### EXTRACTED INFORMATION ###

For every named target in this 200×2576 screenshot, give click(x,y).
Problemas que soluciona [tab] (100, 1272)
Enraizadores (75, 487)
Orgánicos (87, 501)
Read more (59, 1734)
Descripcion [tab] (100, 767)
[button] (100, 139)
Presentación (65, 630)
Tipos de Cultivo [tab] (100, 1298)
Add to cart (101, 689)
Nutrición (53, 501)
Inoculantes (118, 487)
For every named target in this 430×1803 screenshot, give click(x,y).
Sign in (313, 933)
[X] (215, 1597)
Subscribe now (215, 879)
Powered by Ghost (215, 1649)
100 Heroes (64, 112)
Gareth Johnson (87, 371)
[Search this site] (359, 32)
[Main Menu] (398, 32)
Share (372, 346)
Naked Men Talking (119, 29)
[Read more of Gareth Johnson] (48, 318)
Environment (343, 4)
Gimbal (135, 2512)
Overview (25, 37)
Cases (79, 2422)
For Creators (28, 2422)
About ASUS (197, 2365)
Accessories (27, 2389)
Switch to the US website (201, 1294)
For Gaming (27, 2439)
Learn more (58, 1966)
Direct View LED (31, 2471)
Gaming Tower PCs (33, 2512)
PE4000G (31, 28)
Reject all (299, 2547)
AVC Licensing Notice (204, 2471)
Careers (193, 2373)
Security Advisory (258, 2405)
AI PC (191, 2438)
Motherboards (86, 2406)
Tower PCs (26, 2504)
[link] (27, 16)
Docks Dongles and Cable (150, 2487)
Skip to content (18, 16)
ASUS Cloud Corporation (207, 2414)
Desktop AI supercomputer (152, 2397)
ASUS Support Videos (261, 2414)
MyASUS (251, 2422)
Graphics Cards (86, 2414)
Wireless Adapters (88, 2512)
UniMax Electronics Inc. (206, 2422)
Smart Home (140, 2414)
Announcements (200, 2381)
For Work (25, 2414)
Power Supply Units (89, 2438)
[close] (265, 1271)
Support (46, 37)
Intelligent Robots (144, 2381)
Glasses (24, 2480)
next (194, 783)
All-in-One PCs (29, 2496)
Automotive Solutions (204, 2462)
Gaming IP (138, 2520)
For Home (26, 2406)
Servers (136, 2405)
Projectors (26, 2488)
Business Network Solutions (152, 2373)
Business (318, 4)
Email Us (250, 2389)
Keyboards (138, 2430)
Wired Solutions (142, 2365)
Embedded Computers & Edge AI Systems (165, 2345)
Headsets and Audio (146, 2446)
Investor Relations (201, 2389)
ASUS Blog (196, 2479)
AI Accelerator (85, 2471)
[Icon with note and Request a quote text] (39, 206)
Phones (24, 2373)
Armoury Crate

###

_WHAT THE TASK ASKS:_ Return the span of lines in the data above that opens at the line with "ASUS Support Videos (261, 2414)" and closes at the line with "next (194, 783)", exactly, ends included, nothing else.

_RESPONSE TO THIS EXERCISE:_
ASUS Support Videos (261, 2414)
MyASUS (251, 2422)
Graphics Cards (86, 2414)
Wireless Adapters (88, 2512)
UniMax Electronics Inc. (206, 2422)
Smart Home (140, 2414)
Announcements (200, 2381)
For Work (25, 2414)
Power Supply Units (89, 2438)
[close] (265, 1271)
Support (46, 37)
Intelligent Robots (144, 2381)
Glasses (24, 2480)
next (194, 783)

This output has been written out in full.